In the absence of any arrest or claim of responsibility, there are multiple theories for the murder of Russian opposition politician Boris Nemtsov.
Was he killed in order to cow opposition to President Vladimir Putin at a time of mounting economic problems? Or because he opposed Russia's alleged covert war in Ukraine?
Or was he shot in full view of the Kremlin in an attempt to discredit Russia's leaders or even intimidate them, or incite a rebellion against them? Perhaps it was an opportunistic attack by someone harbouring a grudge?
Here are some of the theories circulating about who might be behind the killing and why. Some of them stretch the imagination, possibly in an attempt to obscure more obvious truths, bbc reports.
Early cordial relations between Boris Nemtsov (left) and Vladimir Putin, seen here at the Kremlin in July 2000, quickly deteriorated
Kremlin spokesman Dmitry Peskov has roundly dismissed the suggestion that the Russian leader could have ordered Nemtsov's killing, telling the BBC it was "illogical" and "unacceptable".
But Russia's best-known opposition leader, Alexei Navalny, has accused the Kremlin or lower officials of his friend's death.
Denied the right to attend Nemtsov's funeral as he sat in custody doing a 15-day sentence for illegal pamphleteering, he put out a statement (in Russian): "I believe that Nemtsov was murdered by members of a government (special services) or pro-government organisation on the order of the country's political leadership (including Vladimir Putin)."
The question, he added, was whether the order had been given to kill Nemtsov or to "stage an action that would have a high impact".
One of the puzzles of the Nemtsov assassination was that, as a liberal politician from the Yeltsin era, he did not enjoy the kind of popular support given to younger figures like Mr Navalny.
But Mr Navalny argued in his statement that Russia's leaders had decided to combat the country's developing economic problems with a crackdown on the opposition. It was no longer enough for them to "fabricate criminal cases", he said, in a clear reference to the cases brought against him since the mass election protests of 2011-12.
As for the perpetrators of the killing, he suggested they could have been members of informal militias allegedly used by the Kremlin as auxiliary police.
One argument that might counter his theory is that the security services already enjoy massive power under President Putin, whose own popularity rating increased last month to 86%, according to one poll.
At the time of his death, Nemtsov was organising an anti-war rally in Moscow and there is some suggestion that the Kremlin or rogue elements in the security forces might have acted to stifle dissent about the war.

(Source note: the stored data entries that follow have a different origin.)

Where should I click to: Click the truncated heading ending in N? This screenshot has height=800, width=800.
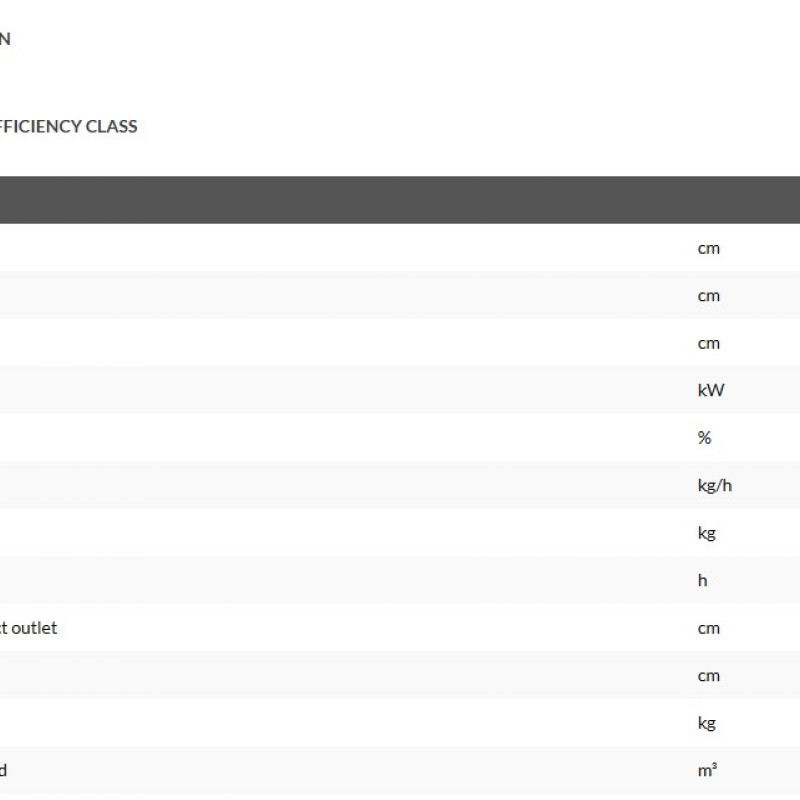point(5,39)
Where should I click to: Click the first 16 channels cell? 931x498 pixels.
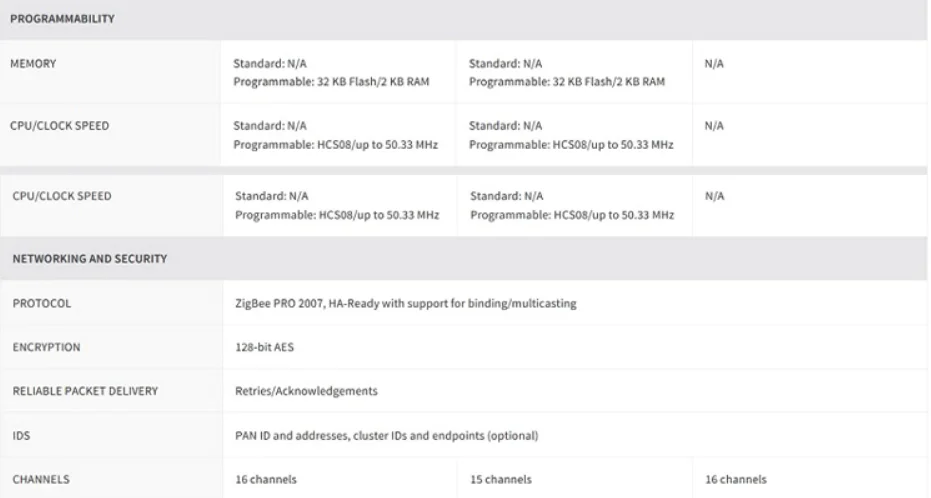tap(266, 480)
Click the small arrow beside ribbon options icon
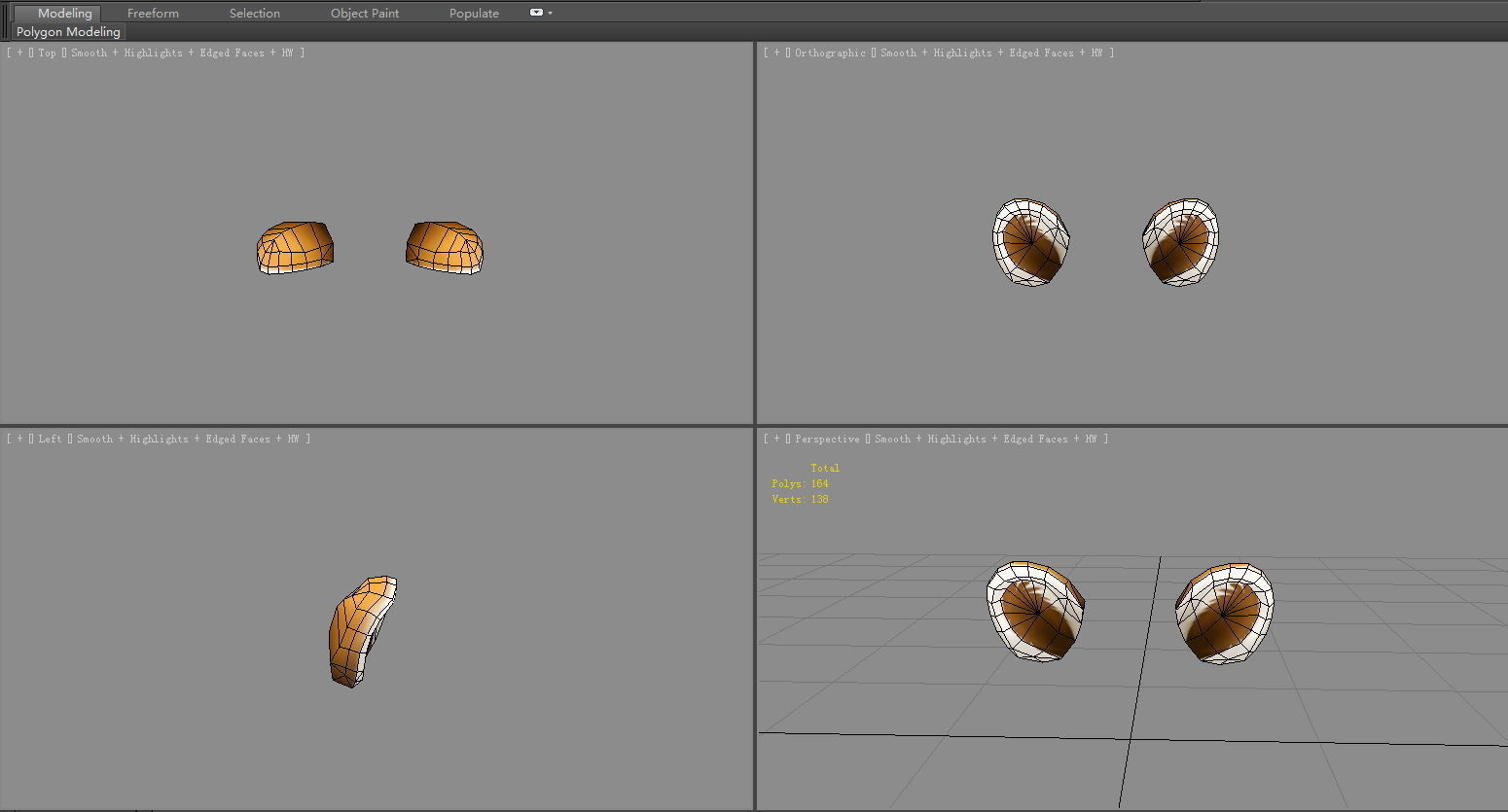This screenshot has height=812, width=1508. point(551,13)
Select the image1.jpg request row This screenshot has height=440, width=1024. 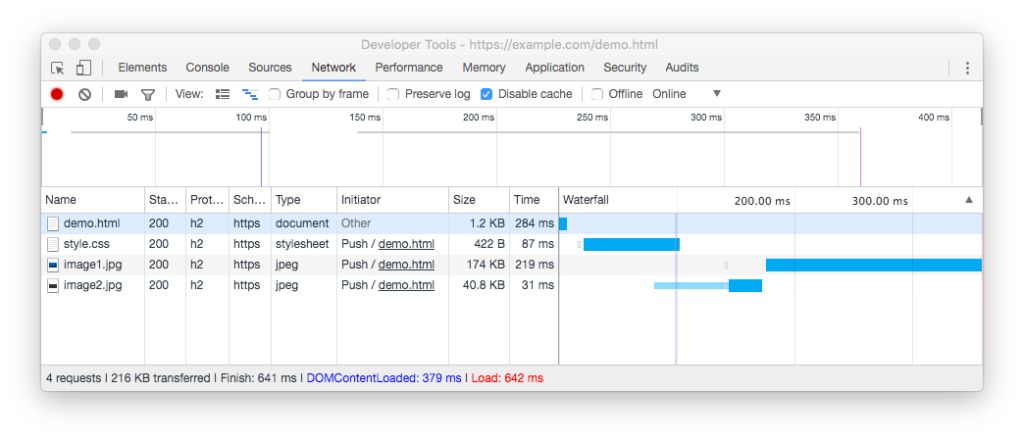click(92, 265)
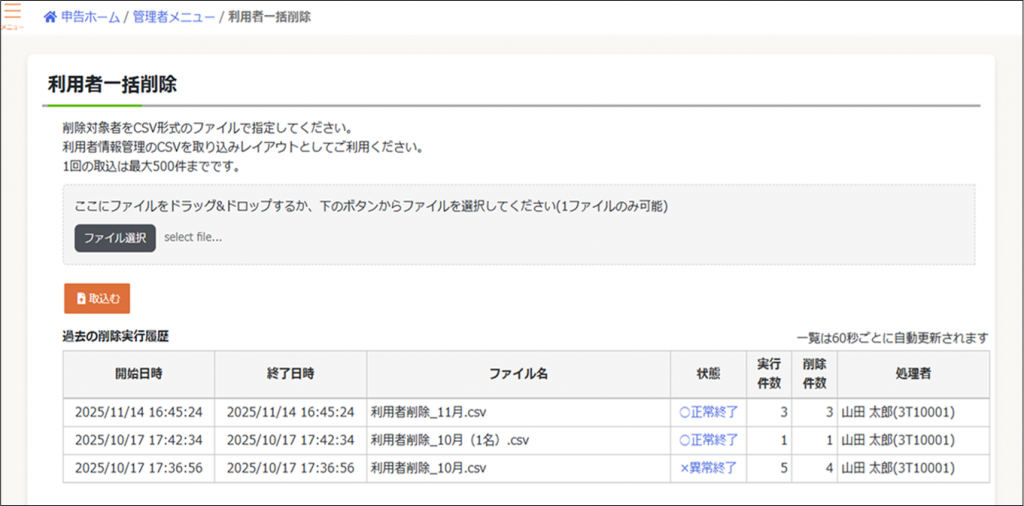Click the 終了日時 column header
This screenshot has width=1024, height=506.
point(290,373)
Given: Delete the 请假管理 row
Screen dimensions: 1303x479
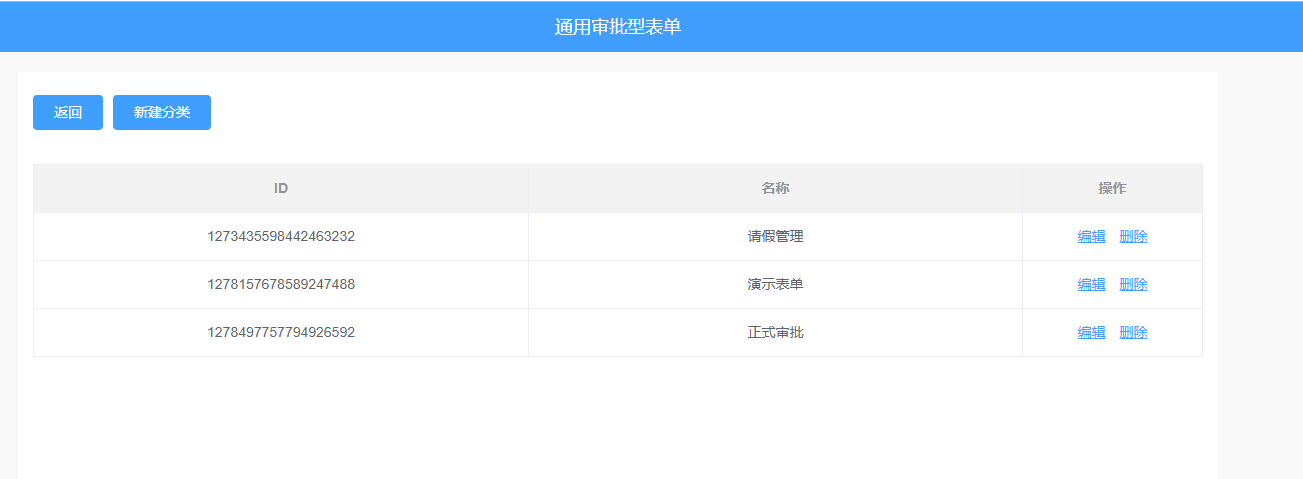Looking at the screenshot, I should point(1133,237).
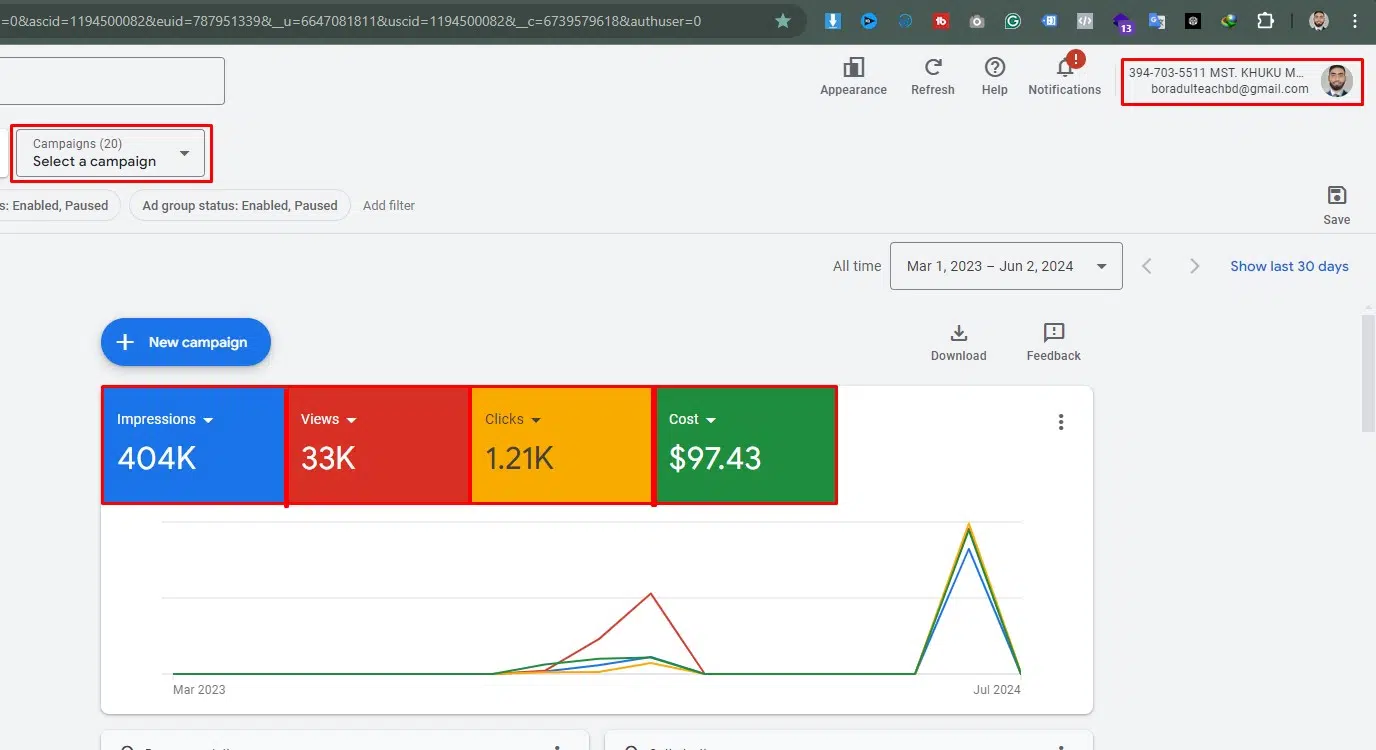1376x750 pixels.
Task: Bookmark page with star icon
Action: coord(783,21)
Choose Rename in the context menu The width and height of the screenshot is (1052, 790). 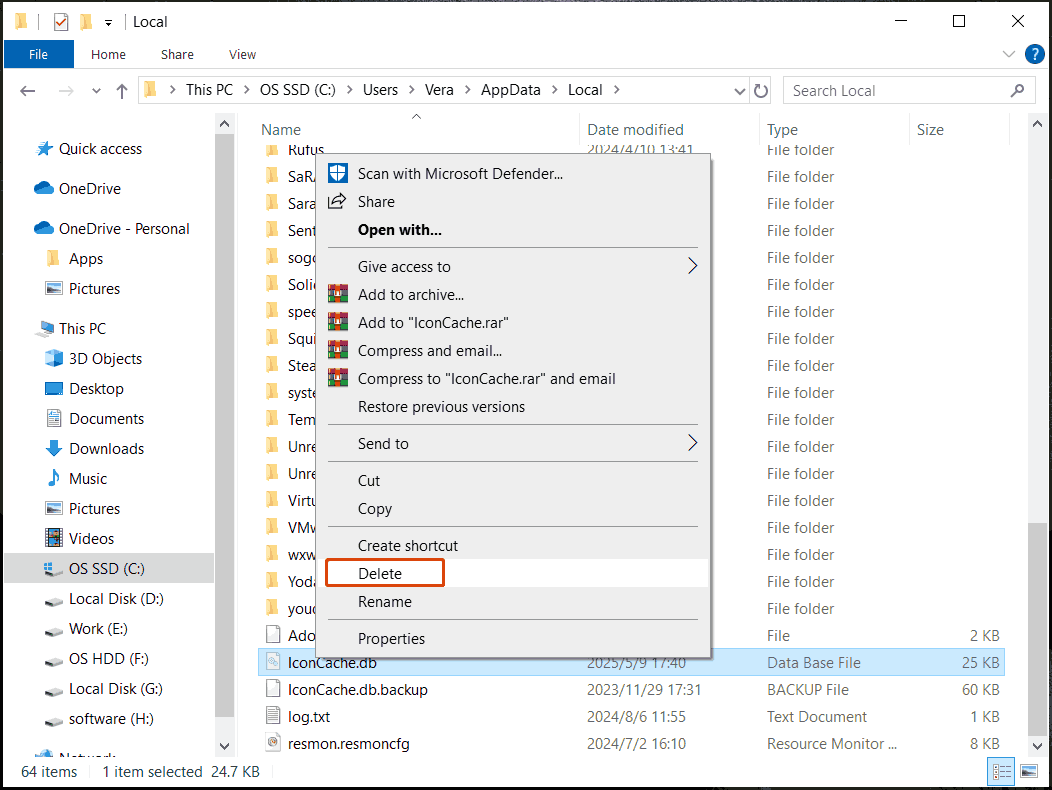[x=385, y=601]
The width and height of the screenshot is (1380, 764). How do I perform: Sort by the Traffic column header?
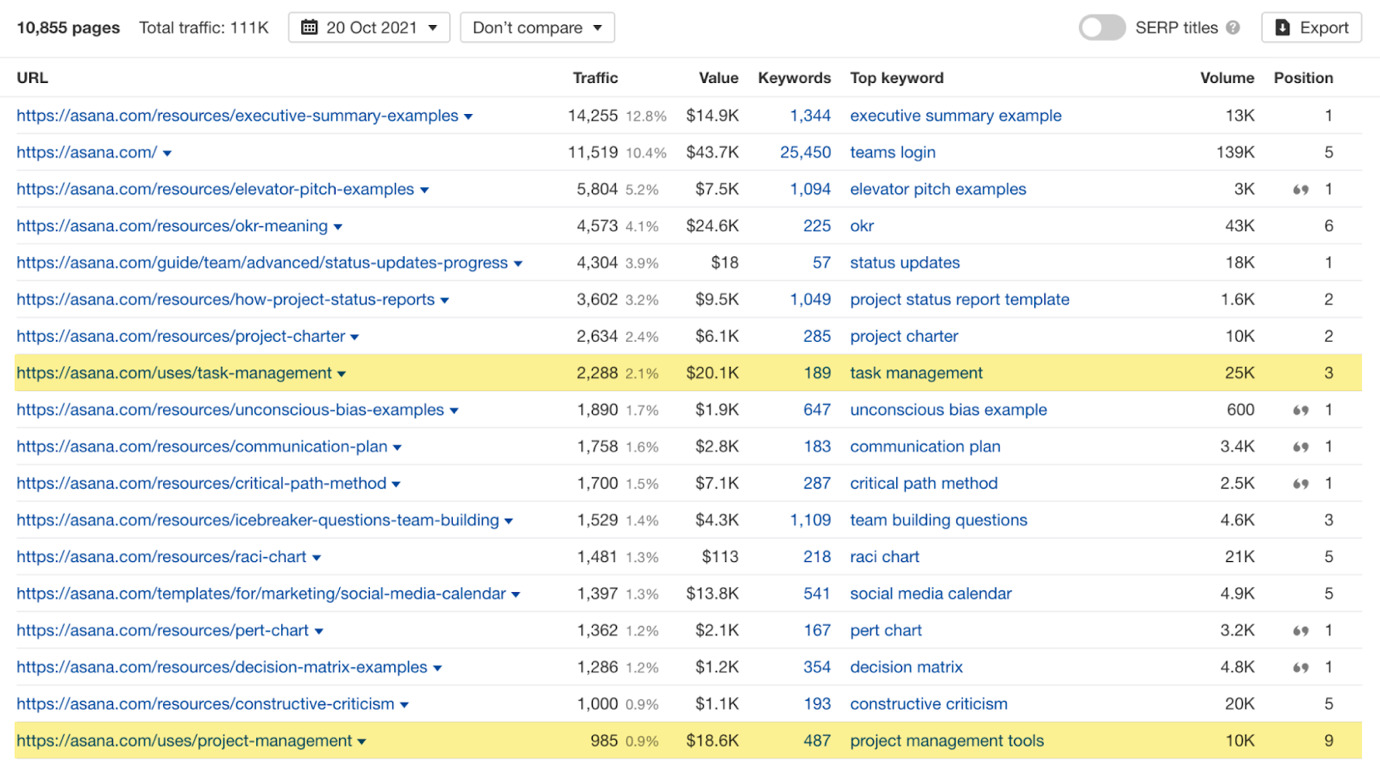coord(595,78)
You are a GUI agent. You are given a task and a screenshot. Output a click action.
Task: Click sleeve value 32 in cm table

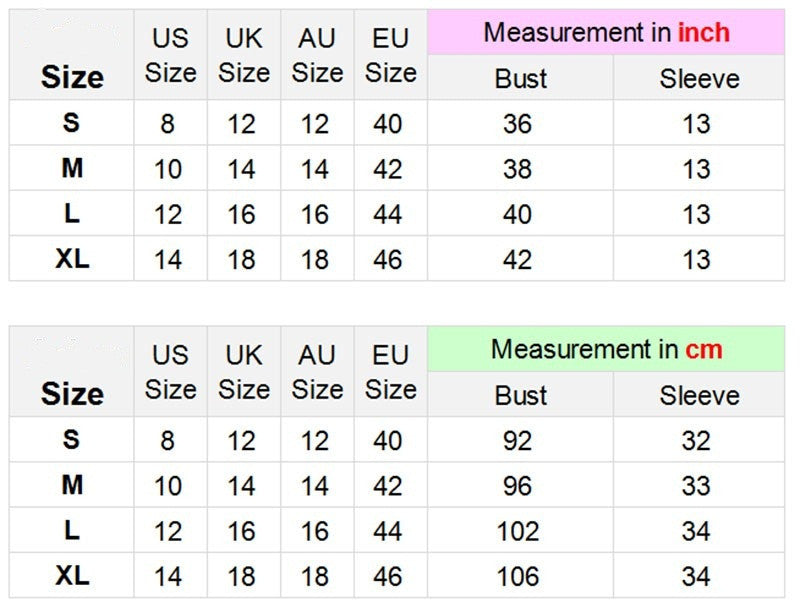click(x=696, y=441)
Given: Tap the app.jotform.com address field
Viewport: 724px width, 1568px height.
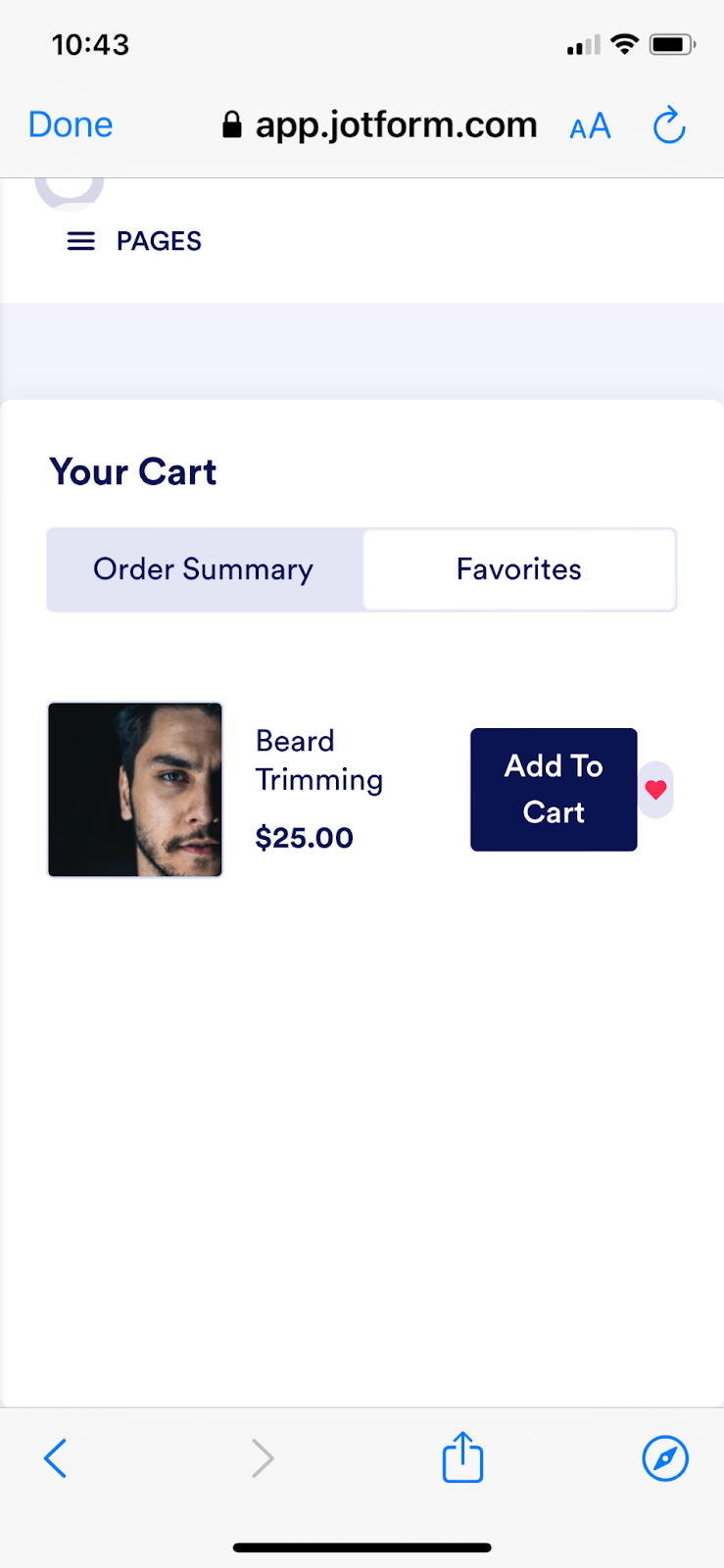Looking at the screenshot, I should (x=396, y=125).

"If you support stopping Russia's war with Ukraine, if you support stopping Putin's aggression, come to the Spring March in Maryino [a Moscow suburb] on 1 March," Nemtsov wrote in a social media post, published hours before he was shot (in Russian).
According to Ukrainian President Petro Poroshenko, Nemtsov was also planning to publish "some persuasive evidence about the involvement of Russian armed forces in Ukraine".
Although the anti-war rally was cancelled, Russia's small independent media have pressed on with investigating allegations of covert warfare.
It is impossible to know how real a threat Nemtsov posed to the authorities. And a ceasefire President Putin personally helped to negotiate for eastern Ukraine last month finally seems to be taking hold.
Foreign intelligence services
Mr Putin publicly condemned Nemtsov's murder, saying it was "entirely provocative in nature".
"Provocation" is Kremlin code for an attack aimed at destabilising the Russian state. As to who might be behind such an attack, the Kremlin's "chief spin doctor", TV anchorman Dmitry Kiselev, made clear who he thought stood to benefit most.
"When he was alive, Nemtsov was no longer necessary to the West, he had no prospects," he said. "But dead, he was a lot more interesting."
It is a standard line on Russian state-run media that the CIA orchestrated the uprising in Ukraine last year and anti-Russian unrest in other ex-Soviet states in recent years.
However, in the absence of any evidence, few people would take seriously the idea that the CIA staged the killing of Nemtsov in the hope of sparking a violent opposition reaction to President Putin's rule.
An alternative Russian theory, set out in the pro-government Izvestia newspaper (in Russian) which quoted an unnamed police source, is that the Ukrainian secret service had Nemtsov assassinated by Chechen hit men in order to destabilise Russia.
If this really was a genuine attempt to destabilise Russia, it may be too early to judge. So far opposition reaction has been largely muted, other than that of Mr Navalny in his jail cell.